*SUPPLIED PASSAGE:*
/---

We also found clusters that are responsible for the differentiation of tissues from specific layers. For example, C5 is highly active in all four brain tissues from E10.5 to P0, suggesting its critical role in neural differentiation. Many TFs that are crucial for neural development were recovered in C5, such as Zic5 (25), Pax6 (27), and Gbx2 (32). In contrast to C5, C1 is more active in mesoderm- and endoderm-derived tissues. TFs in this cluster are associated with functions specific to the development of these two layers. For example, Hnf4a was reported to play pivotal roles in the liver, colon, and kidney development (3335).

Besides germ layer–specific transcriptional waves, there are also tissue-specific transcriptional programs that drive the differentiation of individual tissue. In Fig. 6C, we highlighted four clusters, C10, C12, C6, and C18, which are responsible for the stomach/intestine, heart, forebrain, and liver development, respectively. Note that we have found such a program for nearly every tissue, including the craniofacial/limb (C9), lung (C3), kidney (C4), midbrain (C24), and neural tube/hindbrain (C19). See fig. S7 for details.

Most of the tissue-specific TFs are long lived, playing roles in almost every stage of development. However, a few TFs exhibit transient transcriptional spikes, probably related to their stage-specific functions. In Fig. 6D, we show two such examples which activate at different stages in craniofacial development (C8 for E11.5 and C9 for E13.5 and E14.5). As the mechanism of craniofacial development remains largely unknown, our discovery, therefore, provides an invaluable resource for the future studies.

The mouse embryonic data we analyzed here provide the first comprehensive temporal transcriptomic and epigenomic dynamics in a diverse set of tissues, revealing “transcriptional waves” in which TFs are active in specific tissues at a particular development stage. The observed transcriptional waves provide new insights into understanding how the development of different tissues is coordinated. During embryonic development, the growth of tissues must be tightly coordinated through the control of developmental timing. This can be achieved by a series of central instructive signals that activate at different stages to synchronize the development of tissues. However, in this study, we did not observe any TF that is active in all tissues at a particular developmental stage, and hence, we conclude that central instructive signals may not exist at the transcriptional regulation level. Instead, we propose a “distributed coordination” model in which the coordination of tissue development is achieved by tissue-to-tissue communications; the timing information is communicated in a tissue-to-tissue fashion and then propagated through the entire body. Evolutionarily, the model of distributed coordination removes the burden of developing a “central authority,” which is fragile and inefficient. The distributed coordination has been shown to play an important role in Drosophila tissue development (36). Our analyses show that the same principle may also apply to mouse embryonic development.

\---

Dataset lines:
/---

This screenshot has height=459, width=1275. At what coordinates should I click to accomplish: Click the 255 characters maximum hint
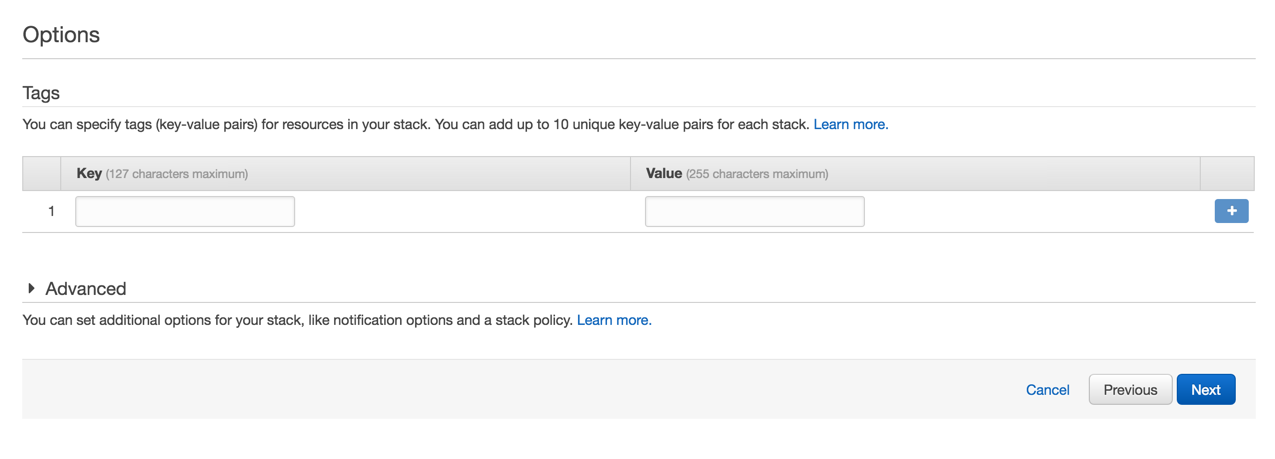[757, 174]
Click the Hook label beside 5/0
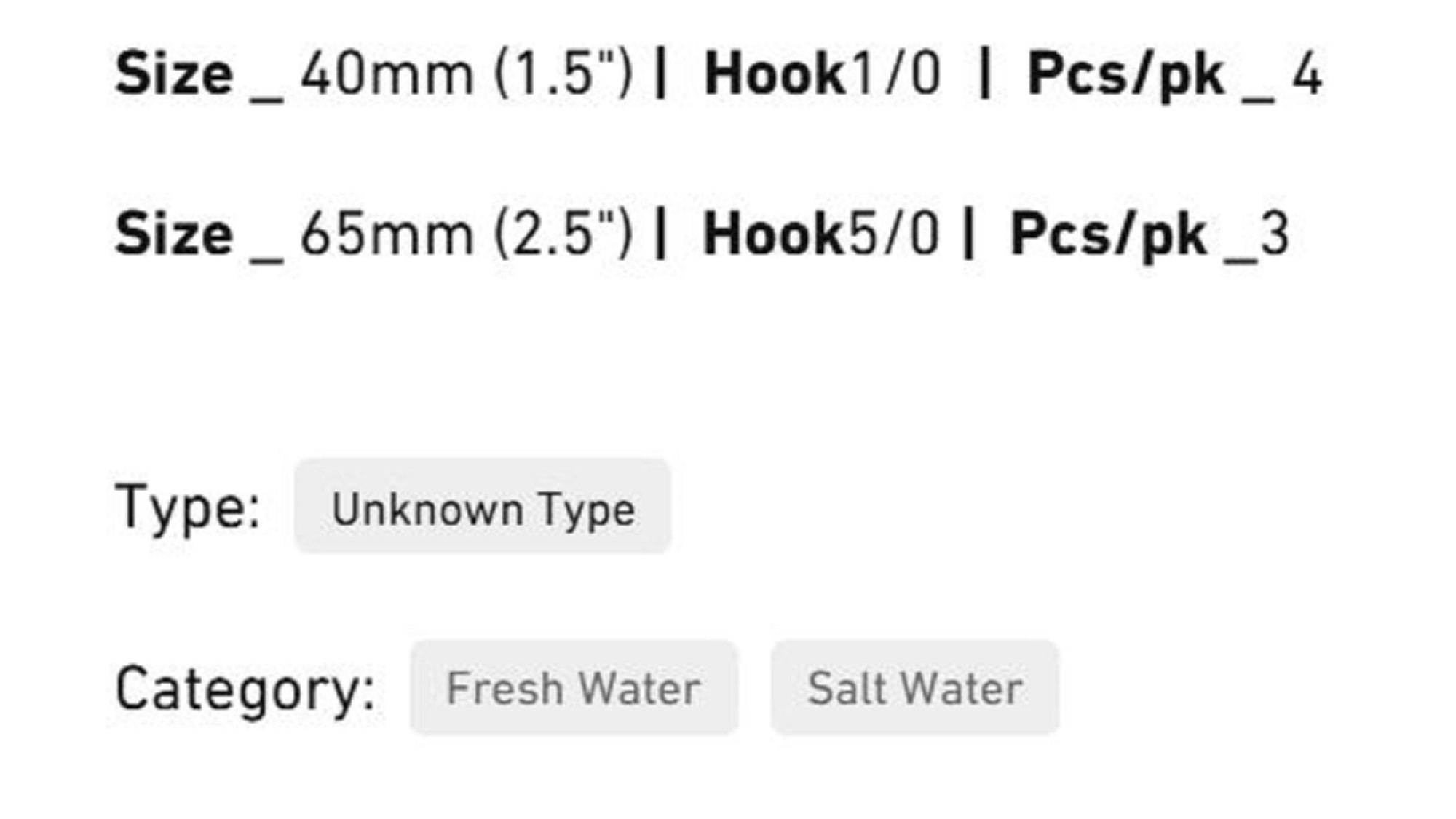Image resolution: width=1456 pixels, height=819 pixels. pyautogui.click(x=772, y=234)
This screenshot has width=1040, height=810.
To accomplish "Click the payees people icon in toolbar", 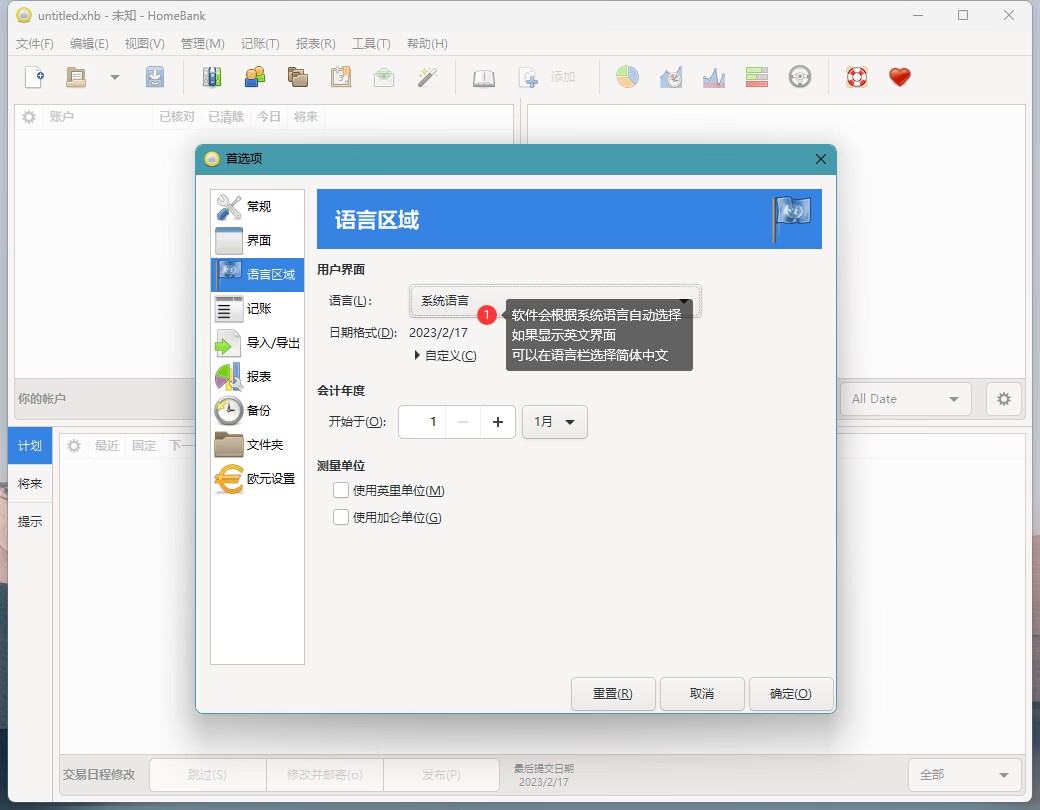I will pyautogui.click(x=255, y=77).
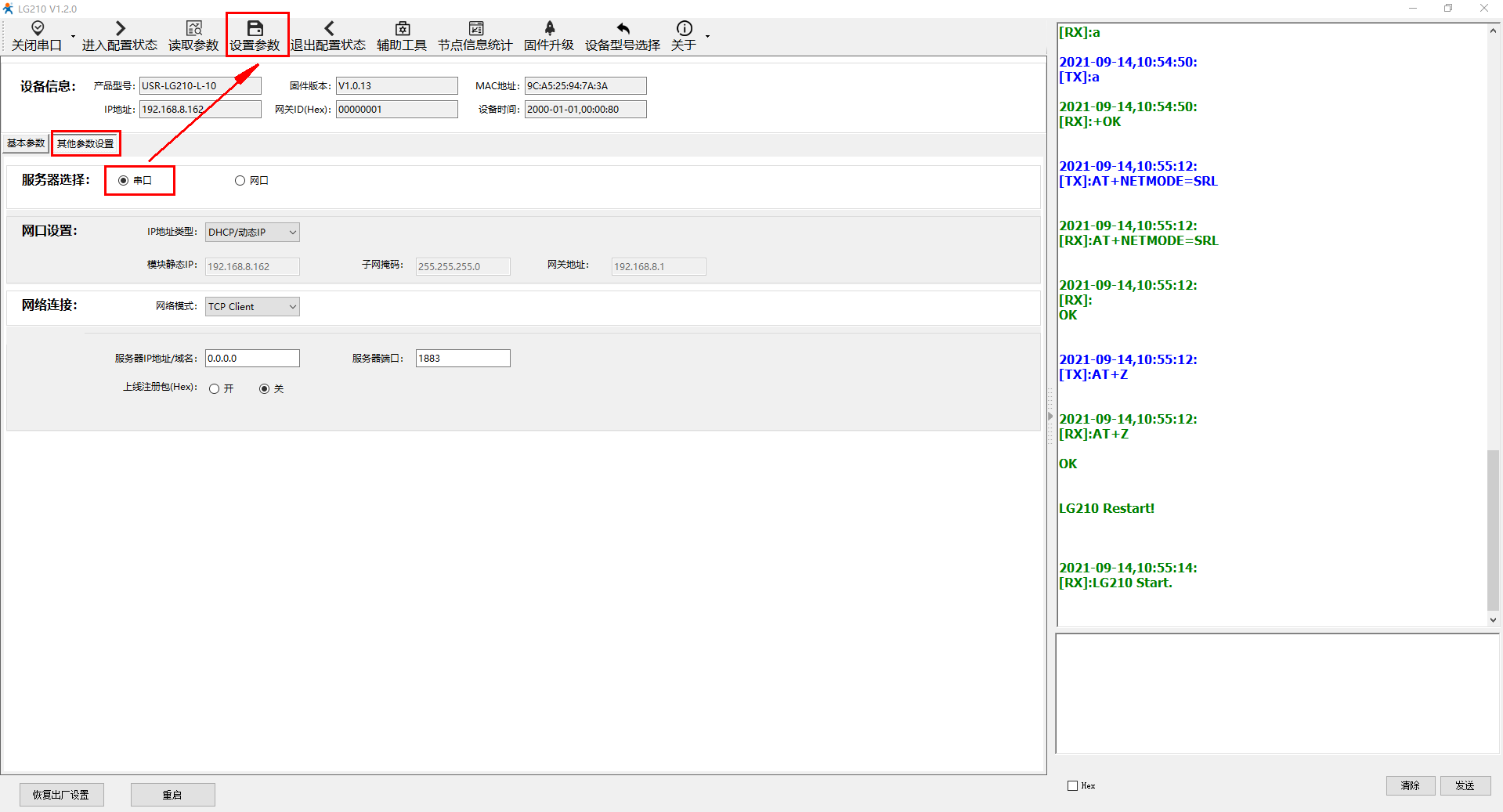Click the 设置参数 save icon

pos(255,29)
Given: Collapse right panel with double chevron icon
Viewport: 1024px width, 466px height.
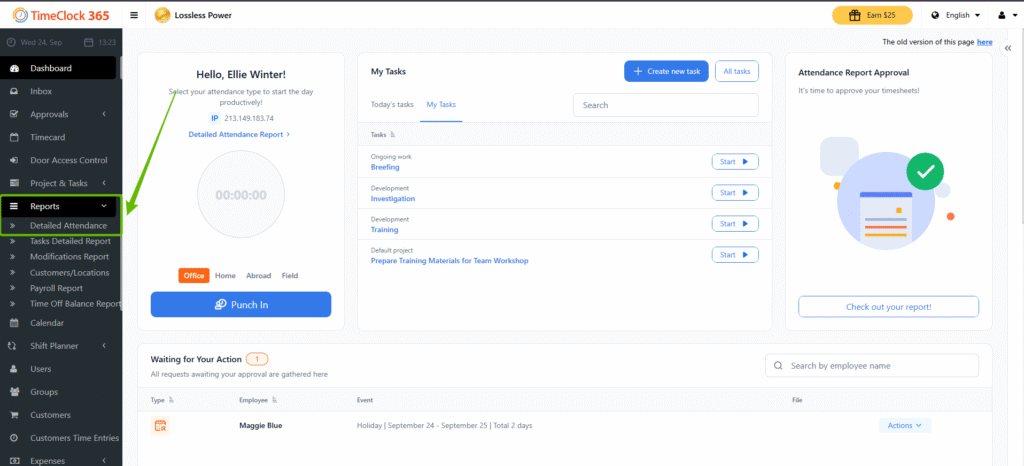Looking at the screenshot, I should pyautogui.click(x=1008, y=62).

\---
/---

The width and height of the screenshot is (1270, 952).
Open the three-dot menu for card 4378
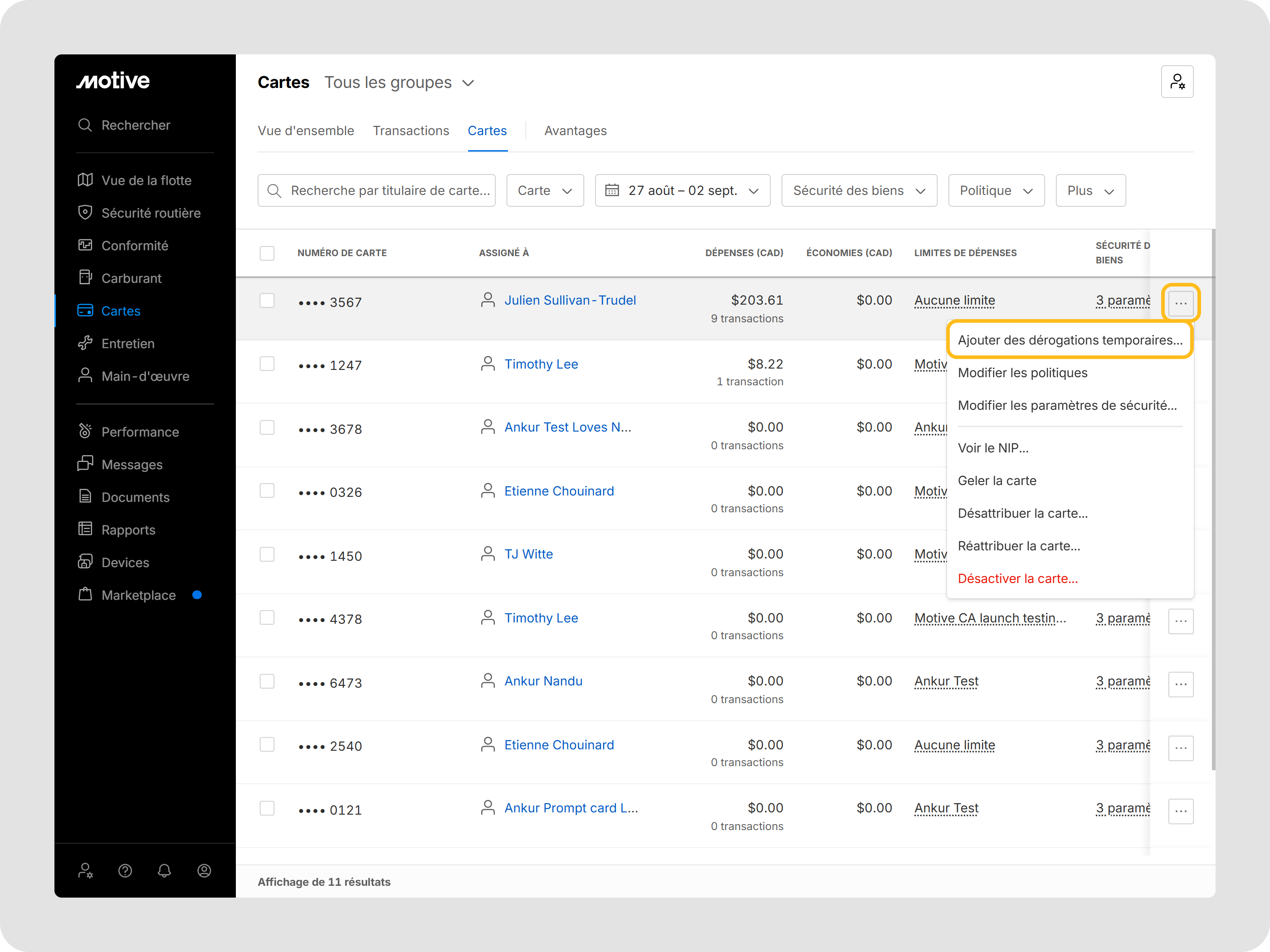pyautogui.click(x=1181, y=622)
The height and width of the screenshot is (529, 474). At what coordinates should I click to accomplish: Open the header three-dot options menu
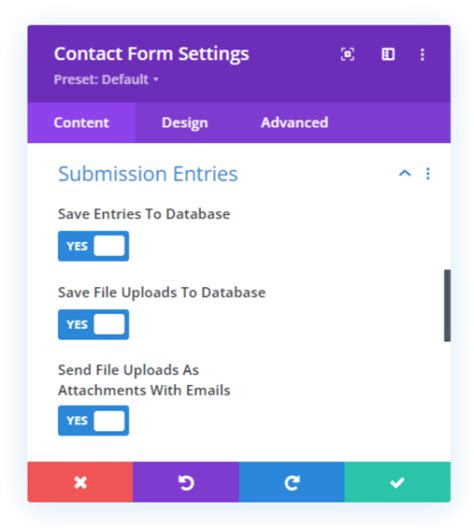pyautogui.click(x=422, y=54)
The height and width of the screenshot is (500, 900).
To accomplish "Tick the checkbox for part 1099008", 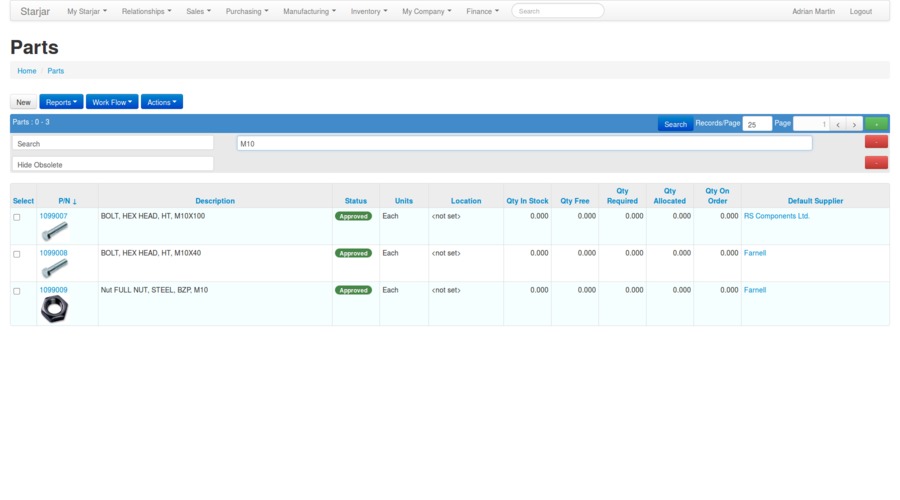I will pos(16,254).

\---

*ACTIVITY LIST:*
• 1. Please repeat the passage on transcriptional waves in mouse development word for word, everything from "Most of the" down to "the future studies.".
• 2. According to the passage on transcriptional waves in mouse development, which cluster drives heart development?

*ANSWERS TO THE EXERCISES:*
• 1.
Most of the tissue-specific TFs are long lived, playing roles in almost every stage of development. However, a few TFs exhibit transient transcriptional spikes, probably related to their stage-specific functions. In Fig. 6D, we show two such examples which activate at different stages in craniofacial development (C8 for E11.5 and C9 for E13.5 and E14.5). As the mechanism of craniofacial development remains largely unknown, our discovery, therefore, provides an invaluable resource for the future studies.

• 2. C12